By Judson Berger
Friday, August 30, 2024
The rational voter would turn to RFK Jr. for three
things, and three things only: instruction in falconry, expertise in
roadkill-consumption laws by state, and a stinging assessment of why Kamala
Harris’s campaign is policy-light.
“Who needs a policy when you have Trump to hate?” he said
a week ago, as he suspended his campaign and endorsed the Republican nominee.
It was perhaps the truest thing Kennedy said, even if
that’s not saying much. (Okay, he made a few valid points about censorship and ultra-processed
foods, but how much do you want to praise a guy who sees a whale carcass and thinks: Glad I brought a chain saw?)
The Democratic nominee can eschew any commitment to
a traditional campaign platform in part because negative partisanship will
allow her to capture a near-majority of voters no matter what her policies end
up being, when the choice is Harris or Donald Trump.

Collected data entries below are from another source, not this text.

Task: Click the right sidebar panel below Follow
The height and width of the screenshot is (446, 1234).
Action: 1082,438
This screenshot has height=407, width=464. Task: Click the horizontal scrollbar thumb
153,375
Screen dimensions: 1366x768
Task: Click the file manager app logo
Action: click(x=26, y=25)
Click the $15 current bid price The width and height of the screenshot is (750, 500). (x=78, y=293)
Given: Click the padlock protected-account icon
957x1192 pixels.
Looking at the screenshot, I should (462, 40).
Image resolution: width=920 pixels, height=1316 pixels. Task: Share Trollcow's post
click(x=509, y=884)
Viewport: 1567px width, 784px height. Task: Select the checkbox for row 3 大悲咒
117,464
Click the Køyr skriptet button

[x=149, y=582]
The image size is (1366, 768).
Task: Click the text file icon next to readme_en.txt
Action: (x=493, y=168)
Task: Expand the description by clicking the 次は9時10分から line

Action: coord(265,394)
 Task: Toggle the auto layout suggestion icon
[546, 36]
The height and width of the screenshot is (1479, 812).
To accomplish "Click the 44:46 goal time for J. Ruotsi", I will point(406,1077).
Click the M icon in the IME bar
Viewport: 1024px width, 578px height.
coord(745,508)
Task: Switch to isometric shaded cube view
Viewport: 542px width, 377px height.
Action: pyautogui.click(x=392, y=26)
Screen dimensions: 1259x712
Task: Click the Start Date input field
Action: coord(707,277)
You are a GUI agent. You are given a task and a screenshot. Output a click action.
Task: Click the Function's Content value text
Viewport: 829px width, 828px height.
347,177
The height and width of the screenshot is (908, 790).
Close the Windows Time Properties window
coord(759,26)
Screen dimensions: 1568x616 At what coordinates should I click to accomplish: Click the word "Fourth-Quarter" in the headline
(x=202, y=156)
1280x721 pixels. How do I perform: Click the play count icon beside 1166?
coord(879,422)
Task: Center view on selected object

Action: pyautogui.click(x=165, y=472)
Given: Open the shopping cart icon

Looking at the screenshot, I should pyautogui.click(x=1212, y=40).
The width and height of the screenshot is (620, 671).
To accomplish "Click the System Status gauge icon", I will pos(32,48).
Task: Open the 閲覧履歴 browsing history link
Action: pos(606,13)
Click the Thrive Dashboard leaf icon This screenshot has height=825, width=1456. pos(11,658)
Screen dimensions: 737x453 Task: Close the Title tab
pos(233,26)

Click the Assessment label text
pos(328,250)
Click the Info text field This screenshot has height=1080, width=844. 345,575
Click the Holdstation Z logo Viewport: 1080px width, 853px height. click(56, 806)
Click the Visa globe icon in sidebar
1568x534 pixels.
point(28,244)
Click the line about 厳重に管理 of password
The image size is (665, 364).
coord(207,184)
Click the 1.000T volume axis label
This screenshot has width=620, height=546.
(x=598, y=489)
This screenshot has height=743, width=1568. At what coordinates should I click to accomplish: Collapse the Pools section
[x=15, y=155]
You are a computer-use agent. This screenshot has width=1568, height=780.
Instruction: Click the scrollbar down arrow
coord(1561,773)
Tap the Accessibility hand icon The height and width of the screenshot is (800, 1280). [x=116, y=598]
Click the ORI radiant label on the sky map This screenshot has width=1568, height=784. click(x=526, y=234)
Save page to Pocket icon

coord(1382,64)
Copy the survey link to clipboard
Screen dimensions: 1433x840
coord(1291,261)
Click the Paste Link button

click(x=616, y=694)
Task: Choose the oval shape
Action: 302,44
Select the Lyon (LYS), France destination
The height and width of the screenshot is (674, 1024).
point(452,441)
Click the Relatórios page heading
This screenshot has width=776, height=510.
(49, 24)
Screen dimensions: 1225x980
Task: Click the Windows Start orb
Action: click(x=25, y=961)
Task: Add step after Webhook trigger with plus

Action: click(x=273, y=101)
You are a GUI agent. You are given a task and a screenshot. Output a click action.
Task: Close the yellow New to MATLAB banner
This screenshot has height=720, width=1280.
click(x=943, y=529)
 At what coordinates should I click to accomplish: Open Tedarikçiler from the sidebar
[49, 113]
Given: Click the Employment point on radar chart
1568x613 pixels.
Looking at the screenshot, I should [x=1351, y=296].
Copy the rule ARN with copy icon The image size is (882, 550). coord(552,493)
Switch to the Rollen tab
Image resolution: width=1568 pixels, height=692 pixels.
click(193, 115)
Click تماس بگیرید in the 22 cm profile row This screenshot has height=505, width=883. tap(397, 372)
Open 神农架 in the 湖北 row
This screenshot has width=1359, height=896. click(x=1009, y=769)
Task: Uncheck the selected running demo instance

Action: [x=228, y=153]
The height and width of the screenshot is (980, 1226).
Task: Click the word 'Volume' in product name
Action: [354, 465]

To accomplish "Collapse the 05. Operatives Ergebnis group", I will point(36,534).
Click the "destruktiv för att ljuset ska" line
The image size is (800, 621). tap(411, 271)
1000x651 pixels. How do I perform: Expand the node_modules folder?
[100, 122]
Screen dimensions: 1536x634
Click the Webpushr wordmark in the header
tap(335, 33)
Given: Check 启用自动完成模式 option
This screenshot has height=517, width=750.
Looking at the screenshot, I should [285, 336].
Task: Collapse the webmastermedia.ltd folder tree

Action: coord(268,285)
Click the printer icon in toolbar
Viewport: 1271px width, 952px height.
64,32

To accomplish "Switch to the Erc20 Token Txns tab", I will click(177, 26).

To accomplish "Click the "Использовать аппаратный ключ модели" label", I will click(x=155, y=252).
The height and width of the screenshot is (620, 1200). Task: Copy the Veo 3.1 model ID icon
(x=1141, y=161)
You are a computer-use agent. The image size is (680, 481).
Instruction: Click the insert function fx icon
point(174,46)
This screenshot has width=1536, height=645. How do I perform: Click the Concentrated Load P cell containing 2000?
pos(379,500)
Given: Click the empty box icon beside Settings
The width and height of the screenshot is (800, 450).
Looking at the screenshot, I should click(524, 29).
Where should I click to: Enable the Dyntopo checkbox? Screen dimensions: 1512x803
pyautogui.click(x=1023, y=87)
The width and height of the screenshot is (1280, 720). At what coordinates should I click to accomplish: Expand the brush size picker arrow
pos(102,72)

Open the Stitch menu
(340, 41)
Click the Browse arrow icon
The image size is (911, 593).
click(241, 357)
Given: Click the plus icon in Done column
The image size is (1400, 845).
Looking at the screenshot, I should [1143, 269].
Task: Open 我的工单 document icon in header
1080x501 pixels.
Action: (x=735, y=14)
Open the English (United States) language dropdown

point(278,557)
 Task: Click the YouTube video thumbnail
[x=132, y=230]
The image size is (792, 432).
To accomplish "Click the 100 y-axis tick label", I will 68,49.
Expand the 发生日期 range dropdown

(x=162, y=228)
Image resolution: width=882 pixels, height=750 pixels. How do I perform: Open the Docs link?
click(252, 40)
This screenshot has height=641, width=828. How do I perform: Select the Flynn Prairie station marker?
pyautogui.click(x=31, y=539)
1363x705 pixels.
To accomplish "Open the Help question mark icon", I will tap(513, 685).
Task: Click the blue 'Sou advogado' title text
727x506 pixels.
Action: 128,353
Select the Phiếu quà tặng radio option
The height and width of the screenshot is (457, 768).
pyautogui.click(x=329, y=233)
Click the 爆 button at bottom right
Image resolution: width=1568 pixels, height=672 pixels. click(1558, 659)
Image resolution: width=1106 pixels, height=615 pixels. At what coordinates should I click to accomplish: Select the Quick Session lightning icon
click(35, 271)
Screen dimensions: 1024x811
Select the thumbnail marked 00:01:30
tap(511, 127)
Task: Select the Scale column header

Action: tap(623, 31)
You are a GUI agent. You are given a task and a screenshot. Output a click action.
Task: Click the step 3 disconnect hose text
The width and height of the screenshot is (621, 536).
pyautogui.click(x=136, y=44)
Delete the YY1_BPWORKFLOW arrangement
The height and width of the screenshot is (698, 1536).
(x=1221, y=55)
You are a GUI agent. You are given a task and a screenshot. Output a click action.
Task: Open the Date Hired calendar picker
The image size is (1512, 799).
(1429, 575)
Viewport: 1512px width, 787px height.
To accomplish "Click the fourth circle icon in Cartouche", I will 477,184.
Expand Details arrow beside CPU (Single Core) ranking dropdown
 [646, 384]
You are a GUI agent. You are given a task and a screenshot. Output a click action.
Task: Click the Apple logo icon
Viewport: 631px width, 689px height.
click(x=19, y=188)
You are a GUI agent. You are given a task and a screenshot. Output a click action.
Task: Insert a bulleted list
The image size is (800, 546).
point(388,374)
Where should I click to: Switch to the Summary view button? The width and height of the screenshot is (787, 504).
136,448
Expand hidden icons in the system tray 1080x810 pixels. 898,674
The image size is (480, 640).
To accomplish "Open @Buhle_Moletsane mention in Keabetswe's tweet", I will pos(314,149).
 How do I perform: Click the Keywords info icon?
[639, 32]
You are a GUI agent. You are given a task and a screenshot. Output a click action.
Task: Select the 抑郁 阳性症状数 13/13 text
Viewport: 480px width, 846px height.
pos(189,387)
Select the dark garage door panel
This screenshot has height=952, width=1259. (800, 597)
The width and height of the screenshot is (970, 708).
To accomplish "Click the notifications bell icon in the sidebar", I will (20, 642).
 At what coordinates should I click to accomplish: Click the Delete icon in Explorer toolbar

But there’s more to it.
Her No. 2 position in an unpopular administration puts her in a policy
straitjacket: She can’t lean into that agenda too much, nor can she
convincingly divorce herself from it. And so, as Audrey Fahlberg and Brittany Bernstein report, the
message for now is joy, freedom — and TBD.
The campaign has no policy section on its website, has
renounced several of the nominee’s past positions, and is endorsing plans this
cycle that, in key respects, allies and the media insist will not actually become law. Harris’s anti-price-gouging
plan is already being downplayed as not viable and a mere “messaging tactic,” per Politico. In other words, “never mind.”
In Thursday’s CNN interview alongside Tim Walz, Harris
nevertheless talked up that plank of her economic agenda (among others,
including a $25,000 credit for first-time homebuyers, despite concerns it could raise the cost of starter homes).
Addressing the inconsistencies between her last presidential campaign and this
one, she insisted simply that her “values have not changed.” The campaign is
teasing additional detail. Harris spokeswoman Brooke Goren told National Review that voters “can
expect more to come from the campaign in terms of her talking about
her specific plans.” The New York Times reported that aides expect “a few
targeted policy proposals, akin to the first planks of an economic agenda she
rolled out” — but that the campaign “is unlikely to detail a broader agenda
beyond what Mr. Biden has already articulated.”
The reality is that the Harris platform remains a mostly
black box — and may stay that way, in a stark departure from tradition
considering the policy output by this point of the party’s 2008 and 2016
nominees, as Audrey and Brittany detail. Jim Geraghty, after watching
the CNN sit-down, can only conclude, “This is a campaign built on vibes, and
it will remain a campaign built on vibes.” Does it matter? That’s the underlying question in Audrey’s latest magazine piece,
which gets at the central problem for Harris — “figuring out how to present
herself to voters as a fresh face and in no way responsible for the inflation,
chaos overseas, and surge in illegal immigration that have occurred under the
watch of the Biden-Harris administration.”
Jim wonders if the candidate can simply get away with
running for president without a policy vision. After all, the nominee whose
theme is “freedom” would be granting her future administration plenty of it by
withholding any agenda by which to be measured. Jim writes,
If Harris wins the election, she’ll
have an argument that she has a mandate to do whatever she pleases, as very few
Americans demanded more specifics from her.
And if she wins, why should any
presidential candidate spell out specific policy proposals ever again?
The nominee’s convention speech included a few references
to policy goals, including pursuing a national abortion bill and reviving the
recently failed border bill. But Obama adviser/strategist David Axelrod told
Audrey that, while elaborating on the issues is important, “what I don’t sense
in the public is this hungering for more white papers from her.” Axelrod noted
that her rival is “not exactly a policy maven.” Trump, indeed, is all over the
map — on abortion especially. But even Trump has a platform on his
website, albeit one that contains as many specifics as it does lower-case
letters.
Marc Thiessen, writing in the Washington Post, notes a historical
detail that haunts Harris: A sitting VP has been elected president only once
in the last 188 years. That was George H. W. Bush, who ran when his boss,
Ronald Reagan, was about as above water in public-opinion polls as Harris’s is
below. “Bush succeeded where other modern vice presidents failed for one simple
reason: Americans wanted a third Reagan term. Today, no one wants another Biden
term,” Thiessen writes.
Harris is understandably reluctant to commit herself to
anything resembling such a thing, her economic plan notwithstanding. So, no,
don’t expect the nominee to suddenly “have a plan for that,” à la Elizabeth
Warren. That’s not this campaign — not this year.